John murió en el Hospital Ramos Mejía de Balvanera a las nueve de las noche del miércoles 25 de enero. A su lado estaban los dos gendarmes que el Ministerio de Seguridad de la Nación había puesto para garantizar su seguridad y la de sus familiares. John estaba internado desde la madrugada del 21 de enero en coma irreversible por culpa del cabo de la Policía Federal Martín Alexis Naredo, que le disparó por la espalda porque el pibe se negó a parar y mostrar los documentos. El policía había llegado a la esquina de Independencia y Sánchez de Loria junto al oficial Juan Carlos Moreira, a cargo del móvil de la comisaría 8va que respondió al llamado al 911 que alertaba sobre la pelea entre dos grupos de menores.
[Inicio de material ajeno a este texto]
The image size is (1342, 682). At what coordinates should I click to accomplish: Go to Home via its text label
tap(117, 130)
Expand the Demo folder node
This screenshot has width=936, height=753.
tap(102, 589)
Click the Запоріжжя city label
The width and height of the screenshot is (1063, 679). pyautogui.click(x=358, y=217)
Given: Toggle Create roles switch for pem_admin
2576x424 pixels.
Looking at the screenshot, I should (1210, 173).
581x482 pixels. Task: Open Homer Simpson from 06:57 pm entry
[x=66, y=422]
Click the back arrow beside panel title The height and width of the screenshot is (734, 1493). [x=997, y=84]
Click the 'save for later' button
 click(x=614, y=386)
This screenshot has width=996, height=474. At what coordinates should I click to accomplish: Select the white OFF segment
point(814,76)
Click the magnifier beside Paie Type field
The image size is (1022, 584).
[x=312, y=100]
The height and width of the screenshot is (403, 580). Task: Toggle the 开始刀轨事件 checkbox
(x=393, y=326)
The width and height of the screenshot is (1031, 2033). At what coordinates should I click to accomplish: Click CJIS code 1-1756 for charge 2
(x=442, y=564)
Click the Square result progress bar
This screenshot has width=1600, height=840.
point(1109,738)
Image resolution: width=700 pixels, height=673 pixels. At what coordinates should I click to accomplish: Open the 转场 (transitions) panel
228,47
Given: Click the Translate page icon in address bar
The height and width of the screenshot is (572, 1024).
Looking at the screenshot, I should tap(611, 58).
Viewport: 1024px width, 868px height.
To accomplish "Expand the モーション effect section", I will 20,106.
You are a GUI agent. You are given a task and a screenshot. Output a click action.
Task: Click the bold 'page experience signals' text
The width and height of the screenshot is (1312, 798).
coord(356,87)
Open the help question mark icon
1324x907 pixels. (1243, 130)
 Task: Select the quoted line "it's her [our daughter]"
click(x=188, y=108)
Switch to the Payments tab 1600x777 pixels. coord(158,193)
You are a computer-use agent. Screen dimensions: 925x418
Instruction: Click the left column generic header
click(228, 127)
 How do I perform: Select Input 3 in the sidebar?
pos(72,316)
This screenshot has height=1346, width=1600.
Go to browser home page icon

Los agentes se bajaron del patrullero, intentaron identificar a John y a un amigo de 14 años pero los chicos siguieron su camino y desoyeron a los policías. Naredo, uno de los mejores cinco agentes de la 8va, según el subcomisario Barrios, a cargo de la dependencia, disparó un solo tiro, que bastó para herir a John en la nuca. La bala furiosa dejó tirado al adolescente en el piso; boca abajo y con la mirada ya en otra parte. John aguantó cuatro días en coma irreversible. Su corazón lo impulsó durante largas horas pero dijo basta justo cuando Delia -su madre- y la psicóloga del hospital reclamaban sus pertenencias en la comisaría y los policías se negaban a entregárselas.
Naredo fue puesto en disponibilidad preventiva junto a Moreira pero ninguno de los dos agentes resultó detenido porque el juez porteño Pablo Ormaechea no lo consideró necesario. Una bala en la nuca de un pibe de 18 años no fue suficiente para un juez que durante las 96 horas que John luchó para sobrevivir ni siquiera se reunió con la familia de la víctima para explicar lo que había pasado.
Rápidos de reflejos, los funcionales funcionarios del Ministerio Seguridad de la Nación, a cargo de Nilda Garré, crearon una comisión especial para investigar la actuación de los efectivos. Pero John está muerto y sus familiares dicen que no existe comisión especial que les devuelva al niño que rapeaba hasta para pedir un vaso de agua.
Julio está en cuero porque en su casa no hay aire acondicionado para disfrazar al verano de invierno. Los rulos de la cabeza están húmedos y luce un tatuaje de tinta china en el antebrazo izquierdo. Es uno de los ocho tíos de John. Corre los muebles del living para que luego acomodar el cajón de su sobrino. Está partido por el dolor, al igual que su hermana y el resto de las mujeres, que van y vienen por el pasillo de la casa multifamiliar de Adolfo Alsina al 2500. Estrecha la mano y agradece la entrevista. Interpela con la mirada y dice que desde el inicio de la causa, los agentes de la 8va buscaron encubrir a su compañero plantando testigos. “Dijeron –añade- que tenía un balazo en la panza pero el tiro lo tenía en la cabeza. Estamos con mucho miedo pero a la vez tranquilos: el barrio nos va a ayudar, todos saben que tenemos una policía de mierda”.
John Carlos Camafreita tenía 18 años. Lo mató Martín Alexis Naredo, cabo de la Policía Federal, que le pegó un tiro en la nuca porque no le quiso mostrar los documentos. Hoy Naredo está en libertad, quizás con asistencia psicológica, recibiendo la contención de su familia, agobiado por la incertidumbre del futuro. Quizás no. Quién sabe. Mientras, la familia de John se abraza en este cuarto para no enloquecer. Porque lo que enloquece no es la duda, es la certeza. Y la única certeza es que John está muerto.